Records from a dataset
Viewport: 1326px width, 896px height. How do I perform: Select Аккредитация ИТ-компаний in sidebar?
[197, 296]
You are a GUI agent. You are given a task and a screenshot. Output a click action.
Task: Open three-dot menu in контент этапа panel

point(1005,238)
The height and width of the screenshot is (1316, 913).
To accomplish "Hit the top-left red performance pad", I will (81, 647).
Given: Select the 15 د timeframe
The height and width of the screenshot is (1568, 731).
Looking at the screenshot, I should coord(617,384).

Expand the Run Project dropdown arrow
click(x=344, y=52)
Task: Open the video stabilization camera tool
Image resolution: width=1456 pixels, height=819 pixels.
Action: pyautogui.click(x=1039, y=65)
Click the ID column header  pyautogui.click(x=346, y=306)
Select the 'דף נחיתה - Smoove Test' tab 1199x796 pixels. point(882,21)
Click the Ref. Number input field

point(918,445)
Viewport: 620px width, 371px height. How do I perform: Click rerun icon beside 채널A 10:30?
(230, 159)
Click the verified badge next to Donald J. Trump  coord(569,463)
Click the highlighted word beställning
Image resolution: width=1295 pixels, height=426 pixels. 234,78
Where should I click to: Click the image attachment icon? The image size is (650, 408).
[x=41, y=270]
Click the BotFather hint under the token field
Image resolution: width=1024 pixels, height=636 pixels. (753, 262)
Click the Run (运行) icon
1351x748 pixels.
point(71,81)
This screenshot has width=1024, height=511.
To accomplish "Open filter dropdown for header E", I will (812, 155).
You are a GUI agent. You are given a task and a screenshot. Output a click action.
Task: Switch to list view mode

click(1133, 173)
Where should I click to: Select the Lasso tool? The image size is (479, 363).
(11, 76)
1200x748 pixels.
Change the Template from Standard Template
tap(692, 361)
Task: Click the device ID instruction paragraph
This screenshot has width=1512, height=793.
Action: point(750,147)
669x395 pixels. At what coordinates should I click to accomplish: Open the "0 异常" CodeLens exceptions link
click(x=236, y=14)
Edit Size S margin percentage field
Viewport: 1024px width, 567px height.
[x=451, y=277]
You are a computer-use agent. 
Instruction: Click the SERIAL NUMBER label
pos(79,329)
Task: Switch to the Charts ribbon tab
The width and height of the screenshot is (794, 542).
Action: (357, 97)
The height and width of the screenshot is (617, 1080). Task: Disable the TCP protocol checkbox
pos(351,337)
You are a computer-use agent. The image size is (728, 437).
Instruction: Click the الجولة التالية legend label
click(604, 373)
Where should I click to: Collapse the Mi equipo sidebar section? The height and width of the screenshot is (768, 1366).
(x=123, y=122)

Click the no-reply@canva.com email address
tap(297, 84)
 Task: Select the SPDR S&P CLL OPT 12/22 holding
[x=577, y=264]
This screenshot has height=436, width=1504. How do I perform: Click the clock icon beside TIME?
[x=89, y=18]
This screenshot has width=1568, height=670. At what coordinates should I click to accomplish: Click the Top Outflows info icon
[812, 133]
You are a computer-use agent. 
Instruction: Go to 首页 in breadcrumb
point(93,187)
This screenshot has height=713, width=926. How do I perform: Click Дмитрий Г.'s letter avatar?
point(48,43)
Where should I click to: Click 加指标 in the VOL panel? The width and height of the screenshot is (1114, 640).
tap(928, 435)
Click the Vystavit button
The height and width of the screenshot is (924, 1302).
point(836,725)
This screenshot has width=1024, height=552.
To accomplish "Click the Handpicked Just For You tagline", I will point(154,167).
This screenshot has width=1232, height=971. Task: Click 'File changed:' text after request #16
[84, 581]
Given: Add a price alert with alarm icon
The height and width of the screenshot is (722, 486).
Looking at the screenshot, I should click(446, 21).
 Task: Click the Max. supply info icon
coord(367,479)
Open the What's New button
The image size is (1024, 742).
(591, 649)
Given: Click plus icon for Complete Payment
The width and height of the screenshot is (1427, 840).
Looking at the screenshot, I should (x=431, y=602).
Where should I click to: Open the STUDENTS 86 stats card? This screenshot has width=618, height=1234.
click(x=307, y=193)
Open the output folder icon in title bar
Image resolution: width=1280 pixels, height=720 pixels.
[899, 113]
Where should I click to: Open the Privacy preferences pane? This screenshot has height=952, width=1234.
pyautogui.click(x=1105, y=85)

**Problem description**
Reproduce every row above word for word, from the first through the last.

**Exercise output**
Viewport: 1326px width, 896px height. How do I perform: Select Аккредитация ИТ-компаний in sidebar?
[197, 296]
You are a GUI agent. You are given a task and a screenshot. Output a click action.
Task: Open three-dot menu in контент этапа panel

point(1005,238)
The height and width of the screenshot is (1316, 913).
To accomplish "Hit the top-left red performance pad", I will (81, 647).
Given: Select the 15 د timeframe
The height and width of the screenshot is (1568, 731).
Looking at the screenshot, I should coord(617,384).

Expand the Run Project dropdown arrow
click(x=344, y=52)
Task: Open the video stabilization camera tool
Image resolution: width=1456 pixels, height=819 pixels.
Action: pyautogui.click(x=1039, y=65)
Click the ID column header  pyautogui.click(x=346, y=306)
Select the 'דף נחיתה - Smoove Test' tab 1199x796 pixels. point(882,21)
Click the Ref. Number input field

point(918,445)
Viewport: 620px width, 371px height. How do I perform: Click rerun icon beside 채널A 10:30?
(230, 159)
Click the verified badge next to Donald J. Trump  coord(569,463)
Click the highlighted word beställning
Image resolution: width=1295 pixels, height=426 pixels. 234,78
Where should I click to: Click the image attachment icon? The image size is (650, 408).
[x=41, y=270]
Click the BotFather hint under the token field
Image resolution: width=1024 pixels, height=636 pixels. (753, 262)
Click the Run (运行) icon
1351x748 pixels.
point(71,81)
This screenshot has width=1024, height=511.
To accomplish "Open filter dropdown for header E", I will (812, 155).
You are a GUI agent. You are given a task and a screenshot. Output a click action.
Task: Switch to list view mode

click(1133, 173)
Where should I click to: Select the Lasso tool? The image size is (479, 363).
(11, 76)
1200x748 pixels.
Change the Template from Standard Template
tap(692, 361)
Task: Click the device ID instruction paragraph
This screenshot has width=1512, height=793.
Action: point(750,147)
669x395 pixels. At what coordinates should I click to accomplish: Open the "0 异常" CodeLens exceptions link
click(x=236, y=14)
Edit Size S margin percentage field
Viewport: 1024px width, 567px height.
[x=451, y=277]
You are a computer-use agent. 
Instruction: Click the SERIAL NUMBER label
pos(79,329)
Task: Switch to the Charts ribbon tab
The width and height of the screenshot is (794, 542).
Action: (357, 97)
The height and width of the screenshot is (617, 1080). Task: Disable the TCP protocol checkbox
pos(351,337)
You are a computer-use agent. The image size is (728, 437).
Instruction: Click the الجولة التالية legend label
click(604, 373)
Where should I click to: Collapse the Mi equipo sidebar section? The height and width of the screenshot is (768, 1366).
(x=123, y=122)

Click the no-reply@canva.com email address
tap(297, 84)
 Task: Select the SPDR S&P CLL OPT 12/22 holding
[x=577, y=264]
This screenshot has height=436, width=1504. How do I perform: Click the clock icon beside TIME?
[x=89, y=18]
This screenshot has width=1568, height=670. At what coordinates should I click to accomplish: Click the Top Outflows info icon
[812, 133]
You are a computer-use agent. 
Instruction: Go to 首页 in breadcrumb
point(93,187)
This screenshot has height=713, width=926. How do I perform: Click Дмитрий Г.'s letter avatar?
point(48,43)
Where should I click to: Click 加指标 in the VOL panel? The width and height of the screenshot is (1114, 640).
tap(928, 435)
Click the Vystavit button
The height and width of the screenshot is (924, 1302).
point(836,725)
This screenshot has width=1024, height=552.
To accomplish "Click the Handpicked Just For You tagline", I will point(154,167).
This screenshot has width=1232, height=971. Task: Click 'File changed:' text after request #16
[84, 581]
Given: Add a price alert with alarm icon
The height and width of the screenshot is (722, 486).
Looking at the screenshot, I should click(446, 21).
 Task: Click the Max. supply info icon
coord(367,479)
Open the What's New button
The image size is (1024, 742).
(591, 649)
Given: Click plus icon for Complete Payment
The width and height of the screenshot is (1427, 840).
Looking at the screenshot, I should (x=431, y=602).
Where should I click to: Open the STUDENTS 86 stats card? This screenshot has width=618, height=1234.
click(x=307, y=193)
Open the output folder icon in title bar
Image resolution: width=1280 pixels, height=720 pixels.
[899, 113]
Where should I click to: Open the Privacy preferences pane? This screenshot has height=952, width=1234.
pyautogui.click(x=1105, y=85)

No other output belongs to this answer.